[Entries on finding words and elements]
================

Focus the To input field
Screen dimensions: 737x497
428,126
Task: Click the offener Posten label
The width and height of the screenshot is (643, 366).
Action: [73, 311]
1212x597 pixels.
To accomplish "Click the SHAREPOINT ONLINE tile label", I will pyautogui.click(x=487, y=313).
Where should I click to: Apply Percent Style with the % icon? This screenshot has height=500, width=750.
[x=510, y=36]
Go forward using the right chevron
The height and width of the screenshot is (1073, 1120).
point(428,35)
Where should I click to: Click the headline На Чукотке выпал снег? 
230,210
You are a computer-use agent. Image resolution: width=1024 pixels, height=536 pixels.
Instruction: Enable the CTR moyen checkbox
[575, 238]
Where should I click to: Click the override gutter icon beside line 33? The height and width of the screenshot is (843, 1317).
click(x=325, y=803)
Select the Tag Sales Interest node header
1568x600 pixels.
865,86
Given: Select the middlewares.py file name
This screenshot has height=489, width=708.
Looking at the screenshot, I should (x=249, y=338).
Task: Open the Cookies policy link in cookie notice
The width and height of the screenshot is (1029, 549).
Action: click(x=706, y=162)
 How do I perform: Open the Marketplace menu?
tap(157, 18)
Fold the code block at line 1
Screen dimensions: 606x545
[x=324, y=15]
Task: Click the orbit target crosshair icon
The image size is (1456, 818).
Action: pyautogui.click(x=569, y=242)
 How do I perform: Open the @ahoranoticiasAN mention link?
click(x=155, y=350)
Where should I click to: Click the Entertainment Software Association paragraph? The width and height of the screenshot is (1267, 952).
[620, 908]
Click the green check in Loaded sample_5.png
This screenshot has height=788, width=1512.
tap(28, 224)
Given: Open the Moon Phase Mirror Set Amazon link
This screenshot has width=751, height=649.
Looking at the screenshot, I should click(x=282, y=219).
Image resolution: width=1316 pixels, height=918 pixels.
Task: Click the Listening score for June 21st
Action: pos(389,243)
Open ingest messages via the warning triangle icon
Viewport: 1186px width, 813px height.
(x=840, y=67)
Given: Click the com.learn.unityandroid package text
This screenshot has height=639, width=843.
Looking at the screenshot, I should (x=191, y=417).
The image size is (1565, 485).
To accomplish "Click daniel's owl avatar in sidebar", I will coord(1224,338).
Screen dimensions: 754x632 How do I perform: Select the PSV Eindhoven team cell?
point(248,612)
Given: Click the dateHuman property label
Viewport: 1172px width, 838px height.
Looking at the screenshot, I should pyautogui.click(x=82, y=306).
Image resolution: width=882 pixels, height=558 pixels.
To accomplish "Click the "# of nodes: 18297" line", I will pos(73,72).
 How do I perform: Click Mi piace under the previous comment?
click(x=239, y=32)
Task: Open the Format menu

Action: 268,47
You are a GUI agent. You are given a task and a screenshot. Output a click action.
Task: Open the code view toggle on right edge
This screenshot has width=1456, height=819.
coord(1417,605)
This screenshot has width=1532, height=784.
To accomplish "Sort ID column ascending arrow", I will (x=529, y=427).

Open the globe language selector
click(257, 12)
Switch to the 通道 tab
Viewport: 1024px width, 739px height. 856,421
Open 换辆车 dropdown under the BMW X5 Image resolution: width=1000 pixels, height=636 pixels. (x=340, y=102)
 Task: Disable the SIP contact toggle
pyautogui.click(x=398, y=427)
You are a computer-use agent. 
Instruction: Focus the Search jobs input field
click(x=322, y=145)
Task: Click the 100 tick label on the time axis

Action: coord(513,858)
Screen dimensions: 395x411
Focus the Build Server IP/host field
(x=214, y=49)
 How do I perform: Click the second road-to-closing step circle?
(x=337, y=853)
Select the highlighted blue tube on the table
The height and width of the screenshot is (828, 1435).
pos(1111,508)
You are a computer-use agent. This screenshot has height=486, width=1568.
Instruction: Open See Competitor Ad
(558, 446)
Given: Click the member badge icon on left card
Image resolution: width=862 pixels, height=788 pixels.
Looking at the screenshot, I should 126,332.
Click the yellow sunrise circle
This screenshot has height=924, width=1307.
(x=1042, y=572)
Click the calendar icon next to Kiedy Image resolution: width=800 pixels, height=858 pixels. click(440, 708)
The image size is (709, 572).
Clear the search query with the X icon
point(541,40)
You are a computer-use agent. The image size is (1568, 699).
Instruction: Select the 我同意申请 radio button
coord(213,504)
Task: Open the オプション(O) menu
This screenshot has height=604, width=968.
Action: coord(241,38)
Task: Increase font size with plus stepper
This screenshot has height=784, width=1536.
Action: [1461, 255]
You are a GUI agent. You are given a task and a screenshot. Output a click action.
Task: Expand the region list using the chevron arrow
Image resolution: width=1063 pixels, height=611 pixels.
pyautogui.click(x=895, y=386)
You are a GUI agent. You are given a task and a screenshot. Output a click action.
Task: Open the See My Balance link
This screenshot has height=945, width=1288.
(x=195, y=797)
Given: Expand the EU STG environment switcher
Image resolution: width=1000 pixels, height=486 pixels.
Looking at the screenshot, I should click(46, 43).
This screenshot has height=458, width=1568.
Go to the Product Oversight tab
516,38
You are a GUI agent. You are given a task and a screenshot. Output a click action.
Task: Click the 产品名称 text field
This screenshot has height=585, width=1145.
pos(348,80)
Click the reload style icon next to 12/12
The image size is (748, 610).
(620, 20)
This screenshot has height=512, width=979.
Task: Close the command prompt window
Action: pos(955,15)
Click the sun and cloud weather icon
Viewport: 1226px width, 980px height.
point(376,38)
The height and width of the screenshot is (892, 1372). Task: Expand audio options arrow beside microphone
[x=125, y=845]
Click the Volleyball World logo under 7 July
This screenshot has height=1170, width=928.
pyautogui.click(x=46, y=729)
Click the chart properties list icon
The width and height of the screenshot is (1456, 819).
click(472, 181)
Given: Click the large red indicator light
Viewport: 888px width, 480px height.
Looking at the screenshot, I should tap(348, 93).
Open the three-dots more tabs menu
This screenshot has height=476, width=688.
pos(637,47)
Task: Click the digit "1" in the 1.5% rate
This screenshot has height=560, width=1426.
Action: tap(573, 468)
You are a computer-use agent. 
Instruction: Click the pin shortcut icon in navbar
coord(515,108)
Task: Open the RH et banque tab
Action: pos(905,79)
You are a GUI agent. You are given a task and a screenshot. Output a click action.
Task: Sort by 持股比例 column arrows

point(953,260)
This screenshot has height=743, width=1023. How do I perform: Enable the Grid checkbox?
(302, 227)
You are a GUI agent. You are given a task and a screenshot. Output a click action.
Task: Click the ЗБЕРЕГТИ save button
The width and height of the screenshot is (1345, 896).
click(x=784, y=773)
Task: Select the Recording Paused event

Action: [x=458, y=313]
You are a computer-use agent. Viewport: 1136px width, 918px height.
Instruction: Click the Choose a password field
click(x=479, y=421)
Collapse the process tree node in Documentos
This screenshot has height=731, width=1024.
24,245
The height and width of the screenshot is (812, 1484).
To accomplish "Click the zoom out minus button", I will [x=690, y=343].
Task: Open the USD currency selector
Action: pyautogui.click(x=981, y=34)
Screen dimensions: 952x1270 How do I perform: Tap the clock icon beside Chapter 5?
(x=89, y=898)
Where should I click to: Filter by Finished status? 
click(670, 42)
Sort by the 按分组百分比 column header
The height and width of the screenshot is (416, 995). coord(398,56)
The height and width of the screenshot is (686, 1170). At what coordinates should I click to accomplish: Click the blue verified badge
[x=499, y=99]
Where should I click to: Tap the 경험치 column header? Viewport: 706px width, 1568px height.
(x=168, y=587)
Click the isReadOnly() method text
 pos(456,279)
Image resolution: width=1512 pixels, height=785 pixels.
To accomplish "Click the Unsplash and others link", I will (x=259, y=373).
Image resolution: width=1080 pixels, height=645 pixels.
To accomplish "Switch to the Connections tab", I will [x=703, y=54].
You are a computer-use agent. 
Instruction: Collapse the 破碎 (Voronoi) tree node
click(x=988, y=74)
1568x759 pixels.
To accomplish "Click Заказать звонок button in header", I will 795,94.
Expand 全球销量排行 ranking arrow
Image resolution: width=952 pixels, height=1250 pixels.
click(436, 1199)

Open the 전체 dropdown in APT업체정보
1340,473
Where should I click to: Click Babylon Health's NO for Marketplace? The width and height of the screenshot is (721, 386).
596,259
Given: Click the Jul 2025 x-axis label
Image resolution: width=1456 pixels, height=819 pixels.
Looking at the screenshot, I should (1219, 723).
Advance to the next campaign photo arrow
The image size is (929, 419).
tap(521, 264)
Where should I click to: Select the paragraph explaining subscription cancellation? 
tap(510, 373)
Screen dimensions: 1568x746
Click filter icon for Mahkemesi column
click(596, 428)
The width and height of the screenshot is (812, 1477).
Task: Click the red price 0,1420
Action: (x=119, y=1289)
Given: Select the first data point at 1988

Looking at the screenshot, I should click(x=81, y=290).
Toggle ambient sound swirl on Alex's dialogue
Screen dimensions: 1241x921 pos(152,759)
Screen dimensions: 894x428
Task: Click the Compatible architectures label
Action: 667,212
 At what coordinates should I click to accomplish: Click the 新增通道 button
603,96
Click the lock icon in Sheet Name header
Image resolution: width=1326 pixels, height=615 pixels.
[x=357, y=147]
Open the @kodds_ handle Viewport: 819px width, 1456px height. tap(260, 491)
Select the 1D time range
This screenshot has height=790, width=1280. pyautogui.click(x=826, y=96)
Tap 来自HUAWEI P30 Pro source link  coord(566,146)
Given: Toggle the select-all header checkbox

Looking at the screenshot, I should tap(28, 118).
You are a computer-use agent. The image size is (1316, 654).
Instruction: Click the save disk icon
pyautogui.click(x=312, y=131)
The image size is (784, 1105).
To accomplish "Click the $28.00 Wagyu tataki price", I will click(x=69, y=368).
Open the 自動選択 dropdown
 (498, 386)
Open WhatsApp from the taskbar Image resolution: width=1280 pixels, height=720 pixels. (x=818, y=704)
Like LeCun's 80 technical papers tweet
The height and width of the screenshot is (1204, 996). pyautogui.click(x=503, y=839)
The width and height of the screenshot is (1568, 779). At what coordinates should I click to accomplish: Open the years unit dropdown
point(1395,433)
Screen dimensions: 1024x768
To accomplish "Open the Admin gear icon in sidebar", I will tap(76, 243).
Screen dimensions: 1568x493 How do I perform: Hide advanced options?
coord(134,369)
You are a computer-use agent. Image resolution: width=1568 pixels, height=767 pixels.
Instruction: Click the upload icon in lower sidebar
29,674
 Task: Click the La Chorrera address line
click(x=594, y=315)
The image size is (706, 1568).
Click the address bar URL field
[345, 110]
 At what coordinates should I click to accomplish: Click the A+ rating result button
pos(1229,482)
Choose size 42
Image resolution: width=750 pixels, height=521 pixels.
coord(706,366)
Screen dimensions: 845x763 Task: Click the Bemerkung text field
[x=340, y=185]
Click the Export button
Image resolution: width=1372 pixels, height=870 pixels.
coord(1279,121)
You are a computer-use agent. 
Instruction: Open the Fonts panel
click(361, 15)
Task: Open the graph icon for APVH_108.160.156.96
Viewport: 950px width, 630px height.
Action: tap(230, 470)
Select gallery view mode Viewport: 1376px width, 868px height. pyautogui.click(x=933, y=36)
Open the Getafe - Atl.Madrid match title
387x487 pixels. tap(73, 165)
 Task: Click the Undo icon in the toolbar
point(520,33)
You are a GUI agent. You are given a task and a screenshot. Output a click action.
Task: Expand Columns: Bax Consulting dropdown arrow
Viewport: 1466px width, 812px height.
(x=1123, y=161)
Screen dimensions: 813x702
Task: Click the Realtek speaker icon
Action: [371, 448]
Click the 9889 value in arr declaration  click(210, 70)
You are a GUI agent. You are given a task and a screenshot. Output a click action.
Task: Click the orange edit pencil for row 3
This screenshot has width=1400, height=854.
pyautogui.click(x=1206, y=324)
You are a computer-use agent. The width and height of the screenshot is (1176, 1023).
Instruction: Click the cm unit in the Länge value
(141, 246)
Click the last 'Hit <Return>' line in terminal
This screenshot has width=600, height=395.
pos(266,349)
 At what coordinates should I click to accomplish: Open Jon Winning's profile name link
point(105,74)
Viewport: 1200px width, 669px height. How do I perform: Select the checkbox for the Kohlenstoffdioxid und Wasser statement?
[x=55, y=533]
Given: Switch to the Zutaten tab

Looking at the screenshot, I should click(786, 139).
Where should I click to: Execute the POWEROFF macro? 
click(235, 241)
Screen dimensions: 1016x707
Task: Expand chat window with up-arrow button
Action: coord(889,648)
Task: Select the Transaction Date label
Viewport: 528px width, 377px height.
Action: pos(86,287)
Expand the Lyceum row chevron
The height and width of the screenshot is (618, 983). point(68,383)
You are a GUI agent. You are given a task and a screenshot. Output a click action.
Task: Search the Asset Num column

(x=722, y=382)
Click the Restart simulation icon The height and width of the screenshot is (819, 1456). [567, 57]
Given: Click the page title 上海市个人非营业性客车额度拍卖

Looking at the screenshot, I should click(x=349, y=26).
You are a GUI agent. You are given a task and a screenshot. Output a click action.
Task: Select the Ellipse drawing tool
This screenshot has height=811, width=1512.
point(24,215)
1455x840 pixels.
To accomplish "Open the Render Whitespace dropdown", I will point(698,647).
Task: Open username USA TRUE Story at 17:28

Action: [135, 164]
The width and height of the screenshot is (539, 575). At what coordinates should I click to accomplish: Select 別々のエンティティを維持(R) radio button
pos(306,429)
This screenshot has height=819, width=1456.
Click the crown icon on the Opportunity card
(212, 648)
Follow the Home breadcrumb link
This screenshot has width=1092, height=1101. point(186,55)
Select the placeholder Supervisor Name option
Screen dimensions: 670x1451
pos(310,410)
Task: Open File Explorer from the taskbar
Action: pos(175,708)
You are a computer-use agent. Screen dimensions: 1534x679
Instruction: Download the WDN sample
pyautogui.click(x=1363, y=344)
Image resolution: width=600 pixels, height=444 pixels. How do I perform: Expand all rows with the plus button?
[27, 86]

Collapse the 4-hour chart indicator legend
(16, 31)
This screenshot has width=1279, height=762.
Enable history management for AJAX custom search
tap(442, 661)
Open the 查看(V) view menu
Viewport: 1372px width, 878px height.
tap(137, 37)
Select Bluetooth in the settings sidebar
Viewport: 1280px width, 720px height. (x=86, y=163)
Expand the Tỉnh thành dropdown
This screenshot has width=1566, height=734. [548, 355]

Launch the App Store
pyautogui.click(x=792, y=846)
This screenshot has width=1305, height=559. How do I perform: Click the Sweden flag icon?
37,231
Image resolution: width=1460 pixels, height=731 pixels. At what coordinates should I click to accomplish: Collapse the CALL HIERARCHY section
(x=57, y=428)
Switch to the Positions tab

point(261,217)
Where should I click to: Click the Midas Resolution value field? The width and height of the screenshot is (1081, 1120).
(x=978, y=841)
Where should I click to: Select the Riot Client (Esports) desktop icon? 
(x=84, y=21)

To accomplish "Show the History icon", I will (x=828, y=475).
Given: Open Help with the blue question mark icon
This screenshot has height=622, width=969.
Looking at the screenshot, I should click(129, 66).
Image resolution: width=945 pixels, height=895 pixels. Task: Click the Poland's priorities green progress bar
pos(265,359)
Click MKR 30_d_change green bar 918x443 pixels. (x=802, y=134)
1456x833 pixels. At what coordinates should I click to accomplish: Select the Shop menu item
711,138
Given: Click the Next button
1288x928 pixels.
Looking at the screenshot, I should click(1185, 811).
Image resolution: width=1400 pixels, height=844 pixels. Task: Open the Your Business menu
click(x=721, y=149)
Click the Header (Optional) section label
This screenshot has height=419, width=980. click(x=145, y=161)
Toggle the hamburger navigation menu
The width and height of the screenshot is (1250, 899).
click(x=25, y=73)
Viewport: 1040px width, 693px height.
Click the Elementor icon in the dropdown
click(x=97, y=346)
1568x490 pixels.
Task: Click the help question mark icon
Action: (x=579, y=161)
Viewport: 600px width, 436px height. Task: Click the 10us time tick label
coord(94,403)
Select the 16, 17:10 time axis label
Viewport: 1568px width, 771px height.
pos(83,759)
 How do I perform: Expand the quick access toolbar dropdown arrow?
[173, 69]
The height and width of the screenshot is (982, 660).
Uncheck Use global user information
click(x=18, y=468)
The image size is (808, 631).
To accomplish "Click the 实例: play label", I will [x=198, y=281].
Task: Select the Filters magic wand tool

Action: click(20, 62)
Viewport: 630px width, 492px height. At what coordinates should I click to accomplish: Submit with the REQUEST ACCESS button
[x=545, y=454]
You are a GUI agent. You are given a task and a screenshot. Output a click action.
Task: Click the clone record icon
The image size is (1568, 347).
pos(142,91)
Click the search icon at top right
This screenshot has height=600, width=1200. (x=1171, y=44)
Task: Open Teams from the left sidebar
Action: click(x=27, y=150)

================

» **WHAT NEEDS TO BE DONE**: Please update everything from the line containing "Task: Select the Recording Paused event" down to the line containing "The height and width of the screenshot is (416, 995).", changing "Instruction" to "Goal" and keeping all else the same. Return only those lines of the material.

» **RESULT**:
Task: Select the Recording Paused event

Action: [x=458, y=313]
You are a computer-use agent. Viewport: 1136px width, 918px height.
Goal: Click the Choose a password field
click(x=479, y=421)
Collapse the process tree node in Documentos
This screenshot has height=731, width=1024.
24,245
The height and width of the screenshot is (812, 1484).
To accomplish "Click the zoom out minus button", I will [x=690, y=343].
Task: Open the USD currency selector
Action: pyautogui.click(x=981, y=34)
Screen dimensions: 952x1270 How do I perform: Tap the clock icon beside Chapter 5?
(x=89, y=898)
Where should I click to: Filter by Finished status? 
click(670, 42)
Sort by the 按分组百分比 column header
The height and width of the screenshot is (416, 995). coord(398,56)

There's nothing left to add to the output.